When the kids were little, and by little I mean when I had ‘two under two’, it was hard going. I suffered from mastitis (“don’t worry about the blood, it’s not affecting the baby”!); I suffered from going stir-crazy living in a too small flat.
I probably also suffered from postnatal depression, although that was never confirmed.
For some inexplicable reason, this also became the time for studying – the husband for professional accreditation, and I undertook post graduate studies. In a nutshell, life was super-busy and super-hard.
It felt like I had entered some kind of vortex, and it seemed as if it would be years before I could hope to come out the other side.
This is when ‘they’ told me that despite all the rush and hard work, I needed to make sure I took time to enjoy the children.
To try not to wish they would hurry and grow up.
For all too soon, so they said, the children will be teenagers and not wanting a bar of me.
And it will have all gone by in what seems like the blink of an eye.
I think I might finally understand what ‘they’ mean.
Please don’t get me wrong.
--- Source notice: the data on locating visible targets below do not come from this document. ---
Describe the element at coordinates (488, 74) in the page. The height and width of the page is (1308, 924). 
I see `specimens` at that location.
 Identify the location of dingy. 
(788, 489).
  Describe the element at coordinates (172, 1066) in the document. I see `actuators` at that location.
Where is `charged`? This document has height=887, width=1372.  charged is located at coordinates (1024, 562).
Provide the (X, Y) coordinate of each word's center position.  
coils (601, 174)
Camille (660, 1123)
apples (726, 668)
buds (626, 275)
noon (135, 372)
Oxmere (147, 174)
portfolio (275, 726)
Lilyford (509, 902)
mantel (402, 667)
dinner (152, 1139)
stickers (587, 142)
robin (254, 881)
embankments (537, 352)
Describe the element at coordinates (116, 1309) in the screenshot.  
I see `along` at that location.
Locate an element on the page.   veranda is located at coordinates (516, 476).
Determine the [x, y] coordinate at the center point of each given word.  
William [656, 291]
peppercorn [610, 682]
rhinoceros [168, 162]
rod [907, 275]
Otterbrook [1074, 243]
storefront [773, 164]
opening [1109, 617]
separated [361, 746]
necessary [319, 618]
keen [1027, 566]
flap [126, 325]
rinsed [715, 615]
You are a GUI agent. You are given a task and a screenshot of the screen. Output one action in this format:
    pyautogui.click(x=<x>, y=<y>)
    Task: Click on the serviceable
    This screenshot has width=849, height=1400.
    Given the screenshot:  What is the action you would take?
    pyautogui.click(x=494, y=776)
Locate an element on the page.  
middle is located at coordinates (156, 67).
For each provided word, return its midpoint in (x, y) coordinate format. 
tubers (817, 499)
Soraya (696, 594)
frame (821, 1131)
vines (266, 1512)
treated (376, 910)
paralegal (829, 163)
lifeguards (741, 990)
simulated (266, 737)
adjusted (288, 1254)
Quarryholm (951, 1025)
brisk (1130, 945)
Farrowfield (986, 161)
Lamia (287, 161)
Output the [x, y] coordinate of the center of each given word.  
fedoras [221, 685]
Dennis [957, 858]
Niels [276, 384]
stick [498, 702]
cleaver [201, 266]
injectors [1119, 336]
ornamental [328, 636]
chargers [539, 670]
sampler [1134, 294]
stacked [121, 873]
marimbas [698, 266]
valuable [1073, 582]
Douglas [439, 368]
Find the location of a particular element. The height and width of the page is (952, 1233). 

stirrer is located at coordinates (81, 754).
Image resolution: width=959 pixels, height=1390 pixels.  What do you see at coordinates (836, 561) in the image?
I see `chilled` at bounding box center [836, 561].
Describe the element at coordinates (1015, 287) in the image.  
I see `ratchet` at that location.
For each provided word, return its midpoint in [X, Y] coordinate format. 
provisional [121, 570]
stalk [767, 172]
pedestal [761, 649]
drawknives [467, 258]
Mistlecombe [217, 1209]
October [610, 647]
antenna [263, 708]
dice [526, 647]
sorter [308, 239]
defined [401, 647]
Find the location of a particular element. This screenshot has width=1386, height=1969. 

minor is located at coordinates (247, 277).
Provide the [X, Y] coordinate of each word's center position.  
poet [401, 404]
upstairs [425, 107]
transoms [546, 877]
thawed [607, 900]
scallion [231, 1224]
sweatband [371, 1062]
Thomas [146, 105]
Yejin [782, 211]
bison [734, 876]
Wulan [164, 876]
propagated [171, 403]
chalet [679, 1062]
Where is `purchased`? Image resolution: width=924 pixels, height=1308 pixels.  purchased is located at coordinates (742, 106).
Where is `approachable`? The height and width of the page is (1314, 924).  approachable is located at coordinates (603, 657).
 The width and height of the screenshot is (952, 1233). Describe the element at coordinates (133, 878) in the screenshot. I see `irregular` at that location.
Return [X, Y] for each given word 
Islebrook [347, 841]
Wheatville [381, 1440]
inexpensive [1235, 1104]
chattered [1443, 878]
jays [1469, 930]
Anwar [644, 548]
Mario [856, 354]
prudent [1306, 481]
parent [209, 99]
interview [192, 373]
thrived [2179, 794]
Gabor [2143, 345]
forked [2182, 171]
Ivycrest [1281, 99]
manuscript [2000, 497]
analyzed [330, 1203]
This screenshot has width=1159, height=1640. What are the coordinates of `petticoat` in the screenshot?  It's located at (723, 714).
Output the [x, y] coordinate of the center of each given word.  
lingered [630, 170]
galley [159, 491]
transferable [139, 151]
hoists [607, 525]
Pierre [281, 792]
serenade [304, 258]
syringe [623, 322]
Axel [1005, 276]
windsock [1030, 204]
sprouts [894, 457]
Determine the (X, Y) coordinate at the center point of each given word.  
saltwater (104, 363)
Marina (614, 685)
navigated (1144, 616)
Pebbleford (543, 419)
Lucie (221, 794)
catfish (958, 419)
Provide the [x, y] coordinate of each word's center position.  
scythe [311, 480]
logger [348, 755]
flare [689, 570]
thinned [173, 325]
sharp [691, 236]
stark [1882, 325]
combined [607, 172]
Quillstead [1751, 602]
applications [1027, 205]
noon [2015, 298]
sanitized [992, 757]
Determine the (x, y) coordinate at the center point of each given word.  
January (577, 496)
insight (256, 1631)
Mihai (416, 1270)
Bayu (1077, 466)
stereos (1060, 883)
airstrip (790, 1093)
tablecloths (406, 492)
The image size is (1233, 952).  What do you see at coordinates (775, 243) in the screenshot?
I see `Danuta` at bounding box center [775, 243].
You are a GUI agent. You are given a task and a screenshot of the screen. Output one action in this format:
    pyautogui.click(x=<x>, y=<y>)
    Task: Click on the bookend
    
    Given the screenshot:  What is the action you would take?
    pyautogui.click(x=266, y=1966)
In all honestly, it does not feel as if every minute of the last 12 years or so have flown by.
There has been days, perhaps more than a handful, when I have locked myself in my bedroom during the ‘witching hour’. Glass of vino in hand I have wondered aloud when was life going to get easier.
But yesterday I was handed a taste of the future when life does get easier – and I am not sure I want this reality after all.
My daughter turns thirteen soon and is nearing the end of year 7, her first of high school.
With every passing week we have seen less of our ‘little girl’ and more of the young woman she is becoming.
I remember reading once that every day after your children are born, they start taking steps away from you.